Review by Wintersage Author IconMail Icon
Rated: ASR | (4.0)
Hello!
Welcome to WDC! Your story was very compelling, and could easily be added on to, especially because the ending doesn't really conclude definitively. Instead, the reader is left wondering if the man in the apartment is truly who we are led to believe...

I have a couple of critiques for you, many of which are personal opinion, so take from them what you will.

Critiques:
- First of all, who is the "he" at the farm? You never actually reference a farmer or farmhand who fulfills the pronoun you have used. I suggest being a bit more specific in that sentence so that the reader isn't searching for a nonexistent character.

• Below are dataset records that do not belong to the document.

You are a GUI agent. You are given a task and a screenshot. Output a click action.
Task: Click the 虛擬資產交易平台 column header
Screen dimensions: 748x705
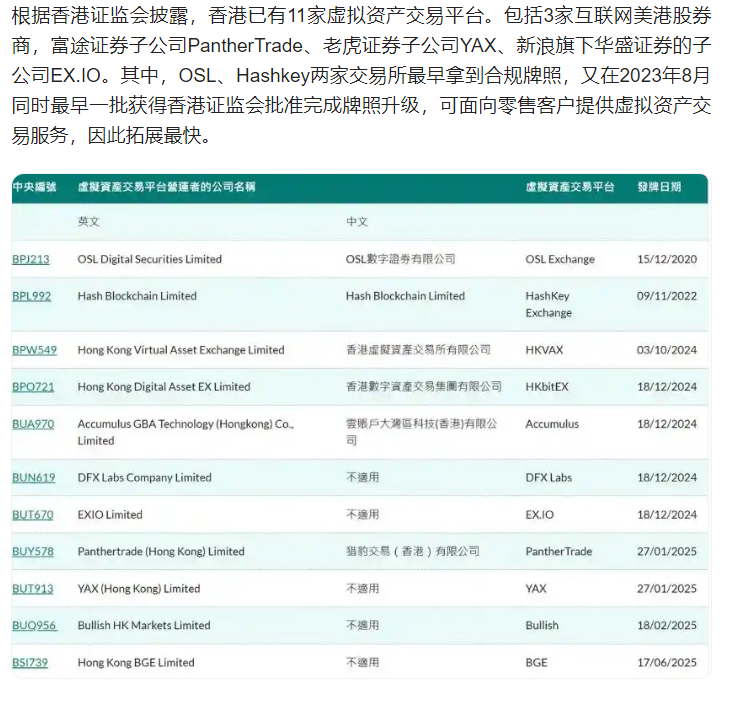[570, 187]
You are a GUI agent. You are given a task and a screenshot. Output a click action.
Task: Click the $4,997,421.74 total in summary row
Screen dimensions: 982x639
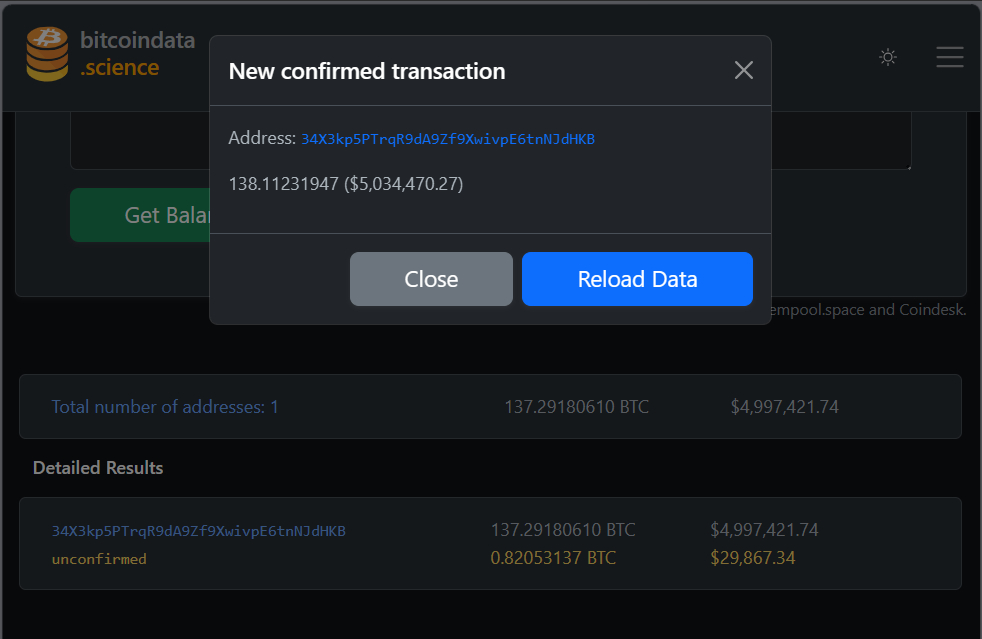[x=784, y=407]
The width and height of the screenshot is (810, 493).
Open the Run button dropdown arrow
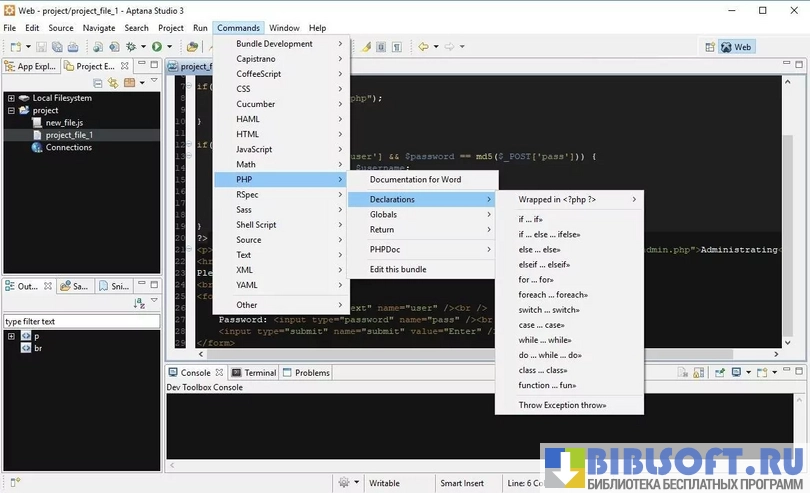coord(169,47)
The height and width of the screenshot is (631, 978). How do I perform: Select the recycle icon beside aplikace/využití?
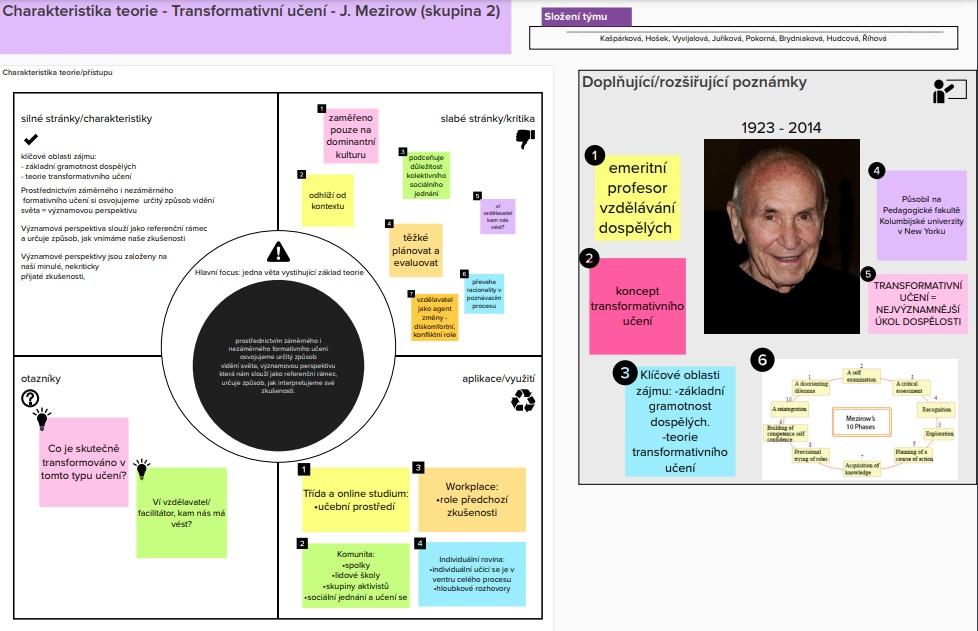(x=523, y=400)
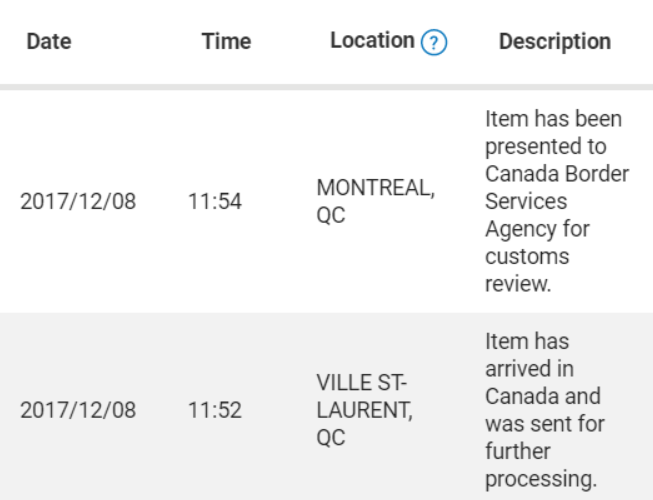
Task: Click the word MONTREAL in the location
Action: (x=376, y=188)
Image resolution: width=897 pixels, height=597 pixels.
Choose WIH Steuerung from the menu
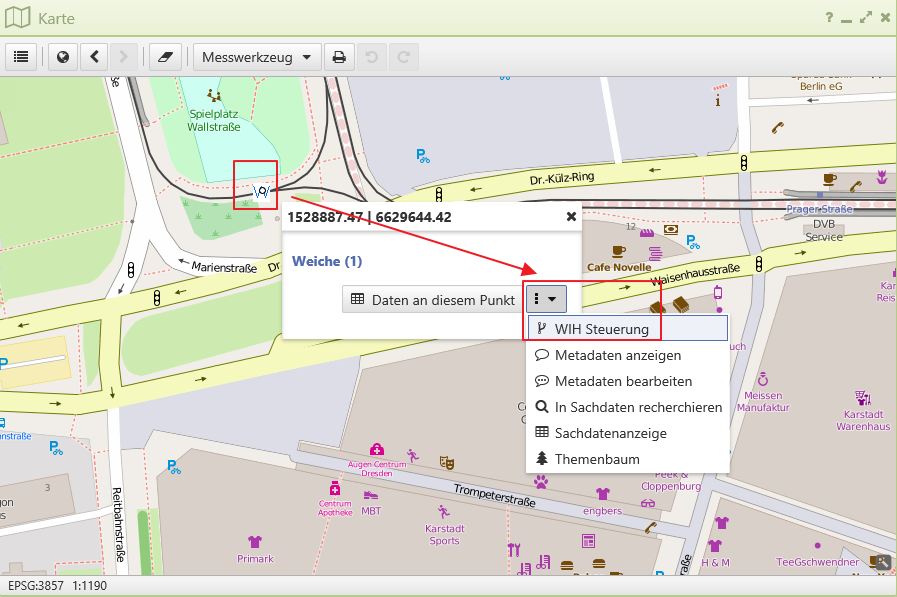601,328
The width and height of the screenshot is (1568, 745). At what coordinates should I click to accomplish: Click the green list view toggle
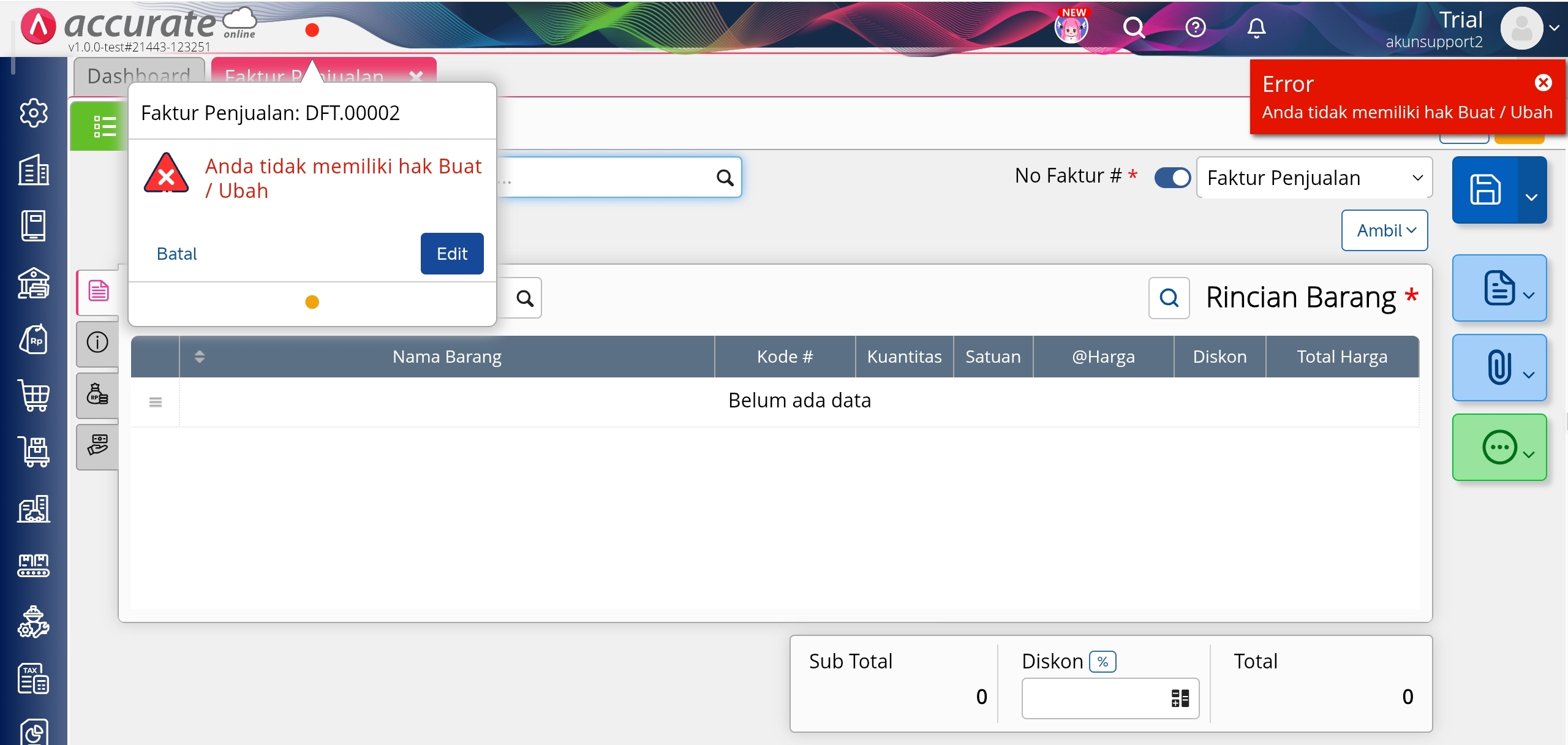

- The two sentences " Even though the sales were going alright every now and then. There was some times to where I had bad encounters with people..." in order to be grammatically correct, the two sentences should be combined. The first sentence at least, is currently not able to stand alone. You also have an issue with the tense used in the second sentence, where you have written "was some times to..." instead of "were some times...". (You also do not need the "to" after "times.")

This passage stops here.